The RocksDB thread pool only handles flush (persisting memtable) and compact (compression, which may involve adjustments to many SST files), implying that your disk might be slow. If the RocksDB CPU usage is high, you should also check whether the disk I/O is sufficient before considering adjusting the max-background-jobs parameter. Otherwise, adding more threads might have limited effect.

| username: TiDBer_OzwiOwPc | Original post link

The maximum CPU load is 100%, right? It won’t be several threads reaching several hundred, will it?

  • When the number of CPU cores is N, the default value is max(2, min(N - 1, 9)). I’ve always assumed it to be 9.
| username: TiDBer_OzwiOwPc | Original post link

Is the disk performance still slow? But the utilIO is not reaching 100. Is it because of the network overhead from using FC SAN, so there’s no solution?

| username: 有猫万事足 | Original post link

When n>=10, it is always 9.

| username: 有猫万事足 | Original post link

utilIO is not even at 100

It seems like there is still some IO capacity left.
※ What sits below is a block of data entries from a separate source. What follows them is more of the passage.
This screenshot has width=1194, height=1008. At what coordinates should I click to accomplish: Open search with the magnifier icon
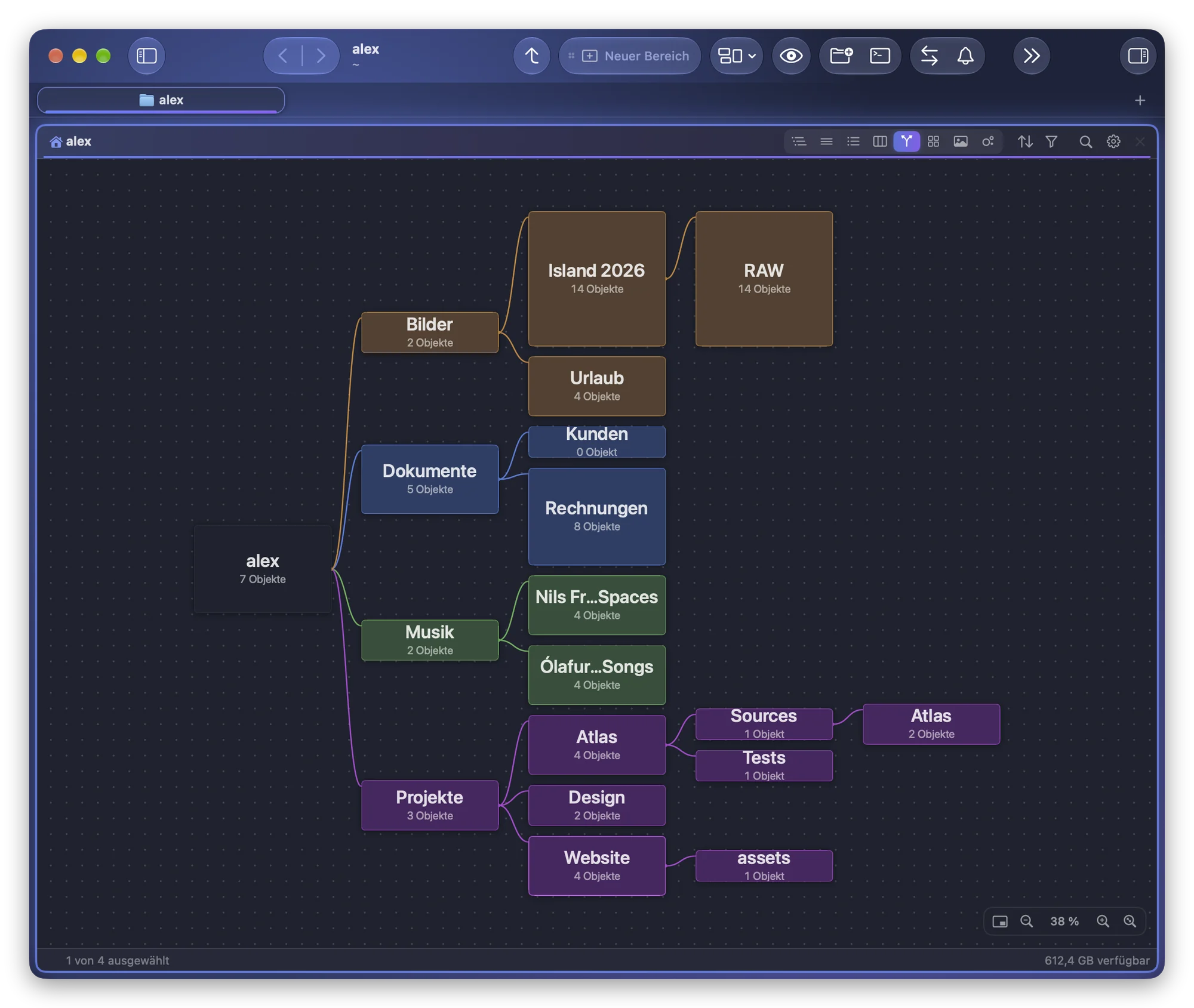(x=1085, y=141)
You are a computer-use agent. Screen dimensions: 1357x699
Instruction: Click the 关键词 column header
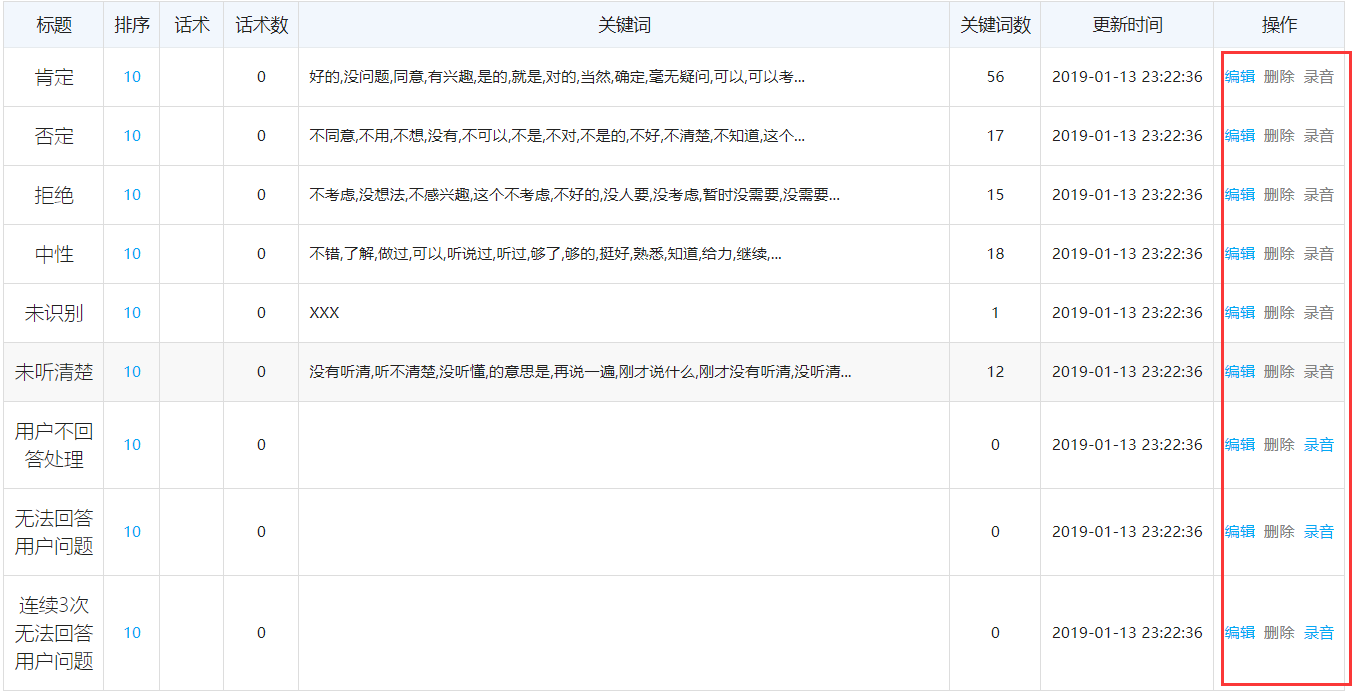click(624, 25)
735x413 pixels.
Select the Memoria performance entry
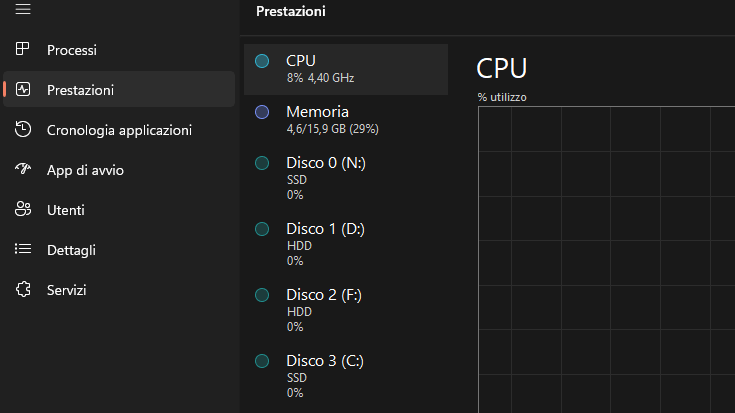346,120
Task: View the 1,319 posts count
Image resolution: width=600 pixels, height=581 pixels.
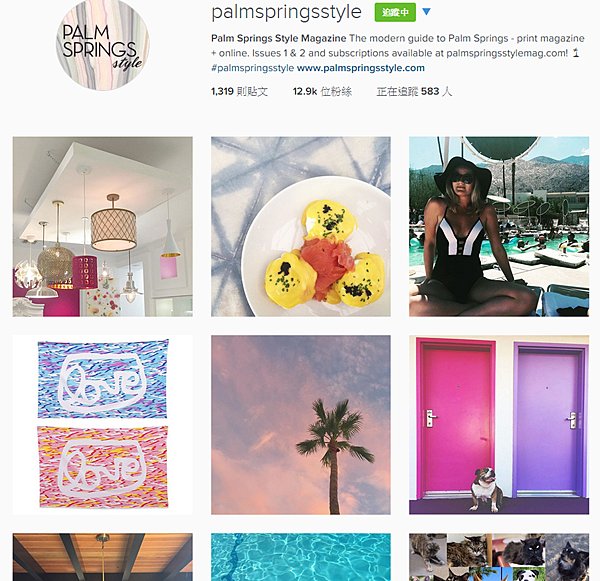Action: [240, 91]
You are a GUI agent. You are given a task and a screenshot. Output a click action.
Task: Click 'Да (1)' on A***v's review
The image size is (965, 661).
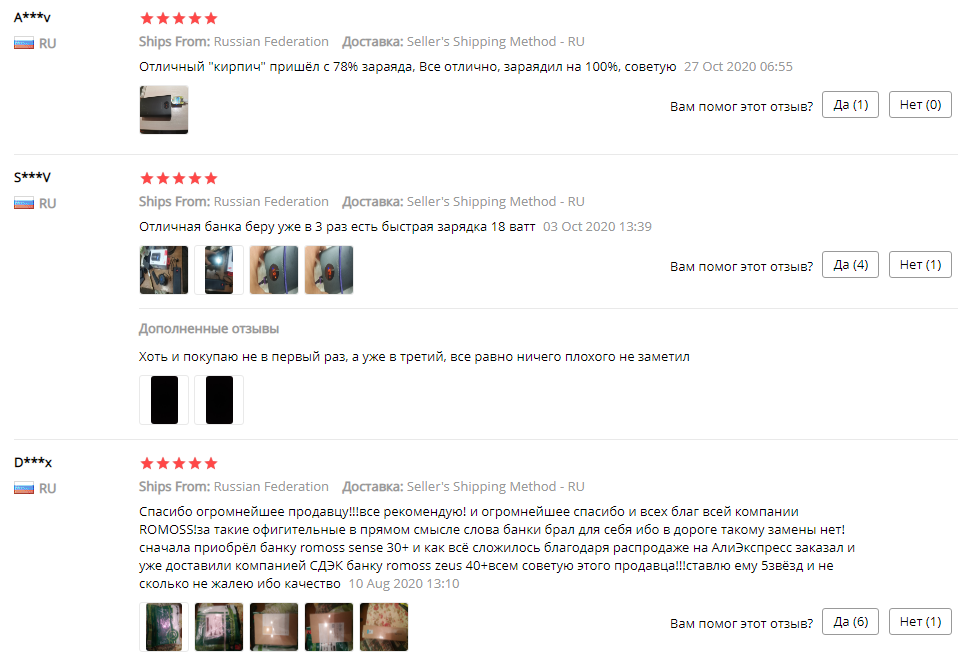tap(850, 105)
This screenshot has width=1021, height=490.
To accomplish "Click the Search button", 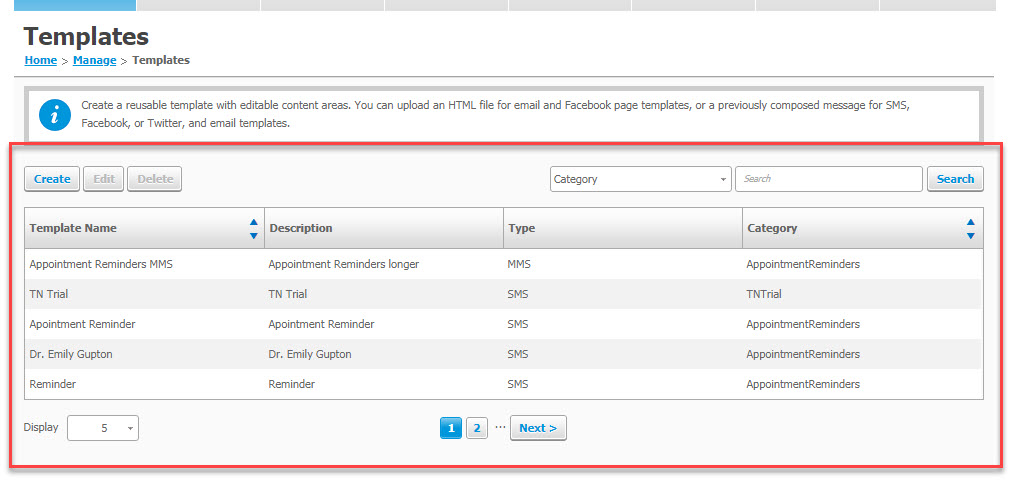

Increasing the thread pool might be useful. But the question is, are there any specific issues appearing?

If there is no Write Stall, and the pending compaction bytes graph is decreasing, and there are no batch insert slow queries in the slow query monitoring,
I even think that just the RocksDB CPU graph alone is not sufficient reason to adjust parameters.

Because there are no specific issues, any adjustments made might have negligible effects.

| username: TiDBer_OzwiOwPc | Original post link

There’s nothing much, just the overall speed is not fast. This thread’s CPU seems to be fully loaded all the time, and I want to reduce it. So there’s no need to adjust it? When should I adjust it in response to a write stall?

| username: 有猫万事足 | Original post link

Overall optimization is a big topic. I suggest you watch this video. It can link many monitoring points together and provide an idea and direction for tuning.

If you just observe that something is full and then adjust it, I think it doesn’t make much sense.
As an exploratory or learning-oriented operation, I agree with it.
But in a production environment, if the correlation is uncertain, it might easily cause some other troubles.